> _READING PASSAGE_:
= Beginning of Section =
The pro forma condensed consolidated statements of income for the year ended December 31, 2014 and for the three months ended March 31, 2015 consolidate the historical consolidated statements of income of IRT and TSRE, giving effect to the Merger as if it had been consummated on January 1, 2014, the beginning of the earliest period presented. The pro forma balance sheet combines the historical consolidated balance sheet of IRT and the historical consolidated balance sheet of TSRE as of March 31, 2015, giving effect to the Merger as if it had been consummated on March 31, 2015.

Completion of the Merger is subject to, among other things, approval by the stockholders of both IRT and TSRE. As of the date of this joint proxy statement/prospectus, the Merger is expected to be completed during the third quarter of 2015.

Unless otherwise noted, all dollar amounts are in thousands, except per share amounts.

Preliminary Estimated Purchase Price

The total preliminary estimated purchase price of approximately $655,164 was determined based on the number of shares of TSRE common stock outstanding as of May 11, 2015. For purposes of the pro forma financial statements, such shares of TSRE common stock are assumed to remain outstanding as of the closing date of the Merger. Further, no effect has been given to any new shares of TSRE common stock that may be issued or granted subsequent to the date of this joint proxy statement/prospectus and before the closing date of the Merger.

In all cases in which IRT’s closing stock price is a determining factor in arriving at final purchase price for the Merger, the stock price assumed for the total preliminary purchase price is the closing price of IRT’s common stock on May 8, 2015 ($8.57 per share), the last trading day prior to the public announcement of the Merger.


INDEPENDENCE REALTY TRUST, INC.

NOTES TO UNAUDITED PRO FORMA

CONDENSED CONSOLIDATED FINANCIAL STATEMENTS (CONTINUED)

 

The purchase price will be computed using the closing price of IRT common stock on the trading date immediately preceding the closing date of the Merger; therefore, the actual purchase price will fluctuate with the market price of IRT common stock until the Merger is consummated. As a result, the final purchase price could differ significantly from the current estimate, which could materially impact the pro forma financial statements.
= End of Section =
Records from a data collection
= Beginning of Section =
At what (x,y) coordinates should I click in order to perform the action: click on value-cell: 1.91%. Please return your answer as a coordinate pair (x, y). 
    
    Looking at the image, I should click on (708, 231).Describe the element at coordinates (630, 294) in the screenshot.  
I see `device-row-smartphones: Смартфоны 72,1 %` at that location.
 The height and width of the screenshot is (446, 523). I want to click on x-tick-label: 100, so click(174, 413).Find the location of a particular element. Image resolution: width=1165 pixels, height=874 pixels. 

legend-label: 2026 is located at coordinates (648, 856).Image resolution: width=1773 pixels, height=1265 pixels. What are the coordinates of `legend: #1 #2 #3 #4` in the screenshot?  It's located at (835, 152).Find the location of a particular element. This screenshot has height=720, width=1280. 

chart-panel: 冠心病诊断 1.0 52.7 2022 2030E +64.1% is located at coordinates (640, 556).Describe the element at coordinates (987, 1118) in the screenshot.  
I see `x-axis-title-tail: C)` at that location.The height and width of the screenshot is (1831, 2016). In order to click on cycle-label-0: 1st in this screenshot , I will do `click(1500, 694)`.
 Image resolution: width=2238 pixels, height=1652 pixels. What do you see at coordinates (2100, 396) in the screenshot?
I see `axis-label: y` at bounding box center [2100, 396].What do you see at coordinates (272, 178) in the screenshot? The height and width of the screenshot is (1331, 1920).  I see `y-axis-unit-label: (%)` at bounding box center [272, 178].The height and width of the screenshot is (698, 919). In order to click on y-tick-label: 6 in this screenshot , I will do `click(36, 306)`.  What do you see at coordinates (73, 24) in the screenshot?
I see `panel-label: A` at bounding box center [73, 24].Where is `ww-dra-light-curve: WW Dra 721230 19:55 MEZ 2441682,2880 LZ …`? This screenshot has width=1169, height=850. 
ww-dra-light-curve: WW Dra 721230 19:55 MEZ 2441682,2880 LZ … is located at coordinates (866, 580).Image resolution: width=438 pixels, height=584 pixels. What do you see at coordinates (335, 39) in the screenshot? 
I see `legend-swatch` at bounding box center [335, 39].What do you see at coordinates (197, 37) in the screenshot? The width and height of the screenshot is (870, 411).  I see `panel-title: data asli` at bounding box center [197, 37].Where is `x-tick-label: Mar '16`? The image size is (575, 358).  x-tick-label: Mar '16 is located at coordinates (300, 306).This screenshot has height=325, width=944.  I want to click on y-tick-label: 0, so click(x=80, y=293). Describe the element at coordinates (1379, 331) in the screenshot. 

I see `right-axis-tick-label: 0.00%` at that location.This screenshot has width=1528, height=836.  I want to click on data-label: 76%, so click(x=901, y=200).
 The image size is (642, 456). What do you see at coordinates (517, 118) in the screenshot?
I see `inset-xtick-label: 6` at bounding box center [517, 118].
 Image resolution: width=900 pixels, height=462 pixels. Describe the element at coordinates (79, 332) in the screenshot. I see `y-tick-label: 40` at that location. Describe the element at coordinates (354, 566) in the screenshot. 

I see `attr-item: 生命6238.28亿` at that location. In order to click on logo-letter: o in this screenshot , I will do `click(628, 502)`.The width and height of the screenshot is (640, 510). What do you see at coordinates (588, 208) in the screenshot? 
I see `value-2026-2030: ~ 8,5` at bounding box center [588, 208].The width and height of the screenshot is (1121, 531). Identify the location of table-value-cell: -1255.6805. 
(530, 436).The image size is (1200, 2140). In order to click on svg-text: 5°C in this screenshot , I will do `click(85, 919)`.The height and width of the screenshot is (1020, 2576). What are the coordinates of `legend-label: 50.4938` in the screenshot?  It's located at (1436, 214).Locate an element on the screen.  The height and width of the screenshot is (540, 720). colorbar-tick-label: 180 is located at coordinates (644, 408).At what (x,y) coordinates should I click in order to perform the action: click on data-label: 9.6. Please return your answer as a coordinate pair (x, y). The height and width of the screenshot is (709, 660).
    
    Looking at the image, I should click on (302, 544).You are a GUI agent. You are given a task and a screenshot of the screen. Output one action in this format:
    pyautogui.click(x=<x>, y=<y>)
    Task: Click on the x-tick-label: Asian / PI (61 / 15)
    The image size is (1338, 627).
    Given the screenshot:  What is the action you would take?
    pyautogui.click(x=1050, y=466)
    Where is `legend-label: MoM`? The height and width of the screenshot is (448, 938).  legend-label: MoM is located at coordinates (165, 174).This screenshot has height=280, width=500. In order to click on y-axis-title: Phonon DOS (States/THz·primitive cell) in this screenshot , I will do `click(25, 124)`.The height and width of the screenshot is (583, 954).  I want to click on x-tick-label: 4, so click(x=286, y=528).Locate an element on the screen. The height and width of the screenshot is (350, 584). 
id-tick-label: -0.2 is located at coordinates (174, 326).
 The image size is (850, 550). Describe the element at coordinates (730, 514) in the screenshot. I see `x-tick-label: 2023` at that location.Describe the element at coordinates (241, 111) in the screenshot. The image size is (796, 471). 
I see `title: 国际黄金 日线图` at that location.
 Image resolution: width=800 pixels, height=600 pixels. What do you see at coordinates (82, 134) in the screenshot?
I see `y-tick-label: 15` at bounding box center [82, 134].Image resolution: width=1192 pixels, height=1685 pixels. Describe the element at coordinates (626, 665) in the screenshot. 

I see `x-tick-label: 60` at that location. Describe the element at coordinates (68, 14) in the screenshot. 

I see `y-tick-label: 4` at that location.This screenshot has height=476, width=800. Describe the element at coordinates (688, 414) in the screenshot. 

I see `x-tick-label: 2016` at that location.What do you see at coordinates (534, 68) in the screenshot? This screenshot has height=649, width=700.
= End of Section =
> _TO DO_:
- A) Decide whether each statement agrees with the merger notes above. Answer yes or no for each, and quote the words from the merger notes that settle it.
(i) Completing the Merger requires approval by the stockholders of both IRT and TSRE.
(ii) The preliminary estimated purchase price assumes IRT's closing price of $8.57 per share on May 11, 2015.
(iii) The pro forma balance sheet treats the Merger as if it were consummated on January 1, 2014.
- B) Answer these questions from the merger notes above.
(i) When is the Merger expected to be completed?
(ii) In what unit are dollar amounts given, unless otherwise noted?
(iii) As of what date was the number of outstanding TSRE shares used to set the preliminary estimated purchase price?

> _SOLUTIONS TO THE TASKS_:
- A)
(i) Yes: "Completion of the Merger is subject to, among other things, approval by the stockholders of both IRT and TSRE."
(ii) No: "the closing price of IRT’s common stock on May 8, 2015 ($8.57 per share)"
(iii) No: "giving effect to the Merger as if it had been consummated on March 31, 2015."

- B)
(i) During the third quarter of 2015
(ii) Thousands, except per share amounts
(iii) May 11, 2015